Dan Clowes: He-Man Comic Artist

On His Life

m: So how would you describe yourself as a kid? What were you like?

d: Oh, I was like an introverted loner like all cartoonists.

m: [laughs]

d: You'd never find a cartoonist who was an extroverted jock or something because when would they have had time to learn how to draw cartoons. It takes hours and hours and hours of solitary isolation, you know, playing out what you can't do in real life in weird little scenarios on paper.

m: So it's like an escape for you, you think?

d: Oh it's not so much an escape as a therapy. I mean, you're creating these characters to work out these inadequacies in your own life. . . . That's what superhero fantasies are all about. It's power fantasies for people who have no power.

m: Right, kind of the Dan Pussey motif.

d: Right, that's what that's all about.

m: So did you have any dreams of what you wanted to be, realistic ones? Did you want to be a fireman or something like that?

d: Oh no, I always wanted to draw. I mean, that was the only thing that I knew I had any skill at at all.

m: You grew up in Chicago right?

d: Uh-huh.

m: Maybe you could talk a little more about your high school and grade school days.

d: Oh, yeah I mean I was sort of in this weird neighborhood. It was like this college neighborhood in the middle of the worst ghetto. . . . So you're sort of in this little isolated pocket of intellectualism. It's just a kind of weird isolated existence. I never got a sense of Chicago so much, I just felt like I lived in this urban jungle surrounded on all sides by certain death.

m: [laughs]

d: I was a very fearful kid. I was always getting chased going to school. . . .

m: Did you get beat up a lot?

d: Oh yeah or just hassled, just sort of intimidated. I wasn't a, you know, imposing person in any way. I had my own little fantasy world at home to return to [laughs].

m: You moved to New York at one time is that right?

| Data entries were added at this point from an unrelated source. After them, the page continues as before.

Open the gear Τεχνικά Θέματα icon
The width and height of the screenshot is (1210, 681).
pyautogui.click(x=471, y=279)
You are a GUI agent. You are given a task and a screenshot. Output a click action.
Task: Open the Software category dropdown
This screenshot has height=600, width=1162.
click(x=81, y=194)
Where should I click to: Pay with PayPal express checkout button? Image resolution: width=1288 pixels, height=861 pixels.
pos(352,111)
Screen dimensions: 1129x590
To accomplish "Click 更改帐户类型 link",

d: Yeah, when I was like 18, the minute I got out of high school.

m: Was that for college?

d: Yeah, I went to art school in Brooklyn in another horrible neighborhood.

m: [laughs] You've hit em all, huh?

d: Yeah, it's not till like two years ago that I've lived in a place where I could go out after dark without getting killed.

m: That's kind of a nice thing, a nice perk. You left [Chicago] right away you said, were you fleeing?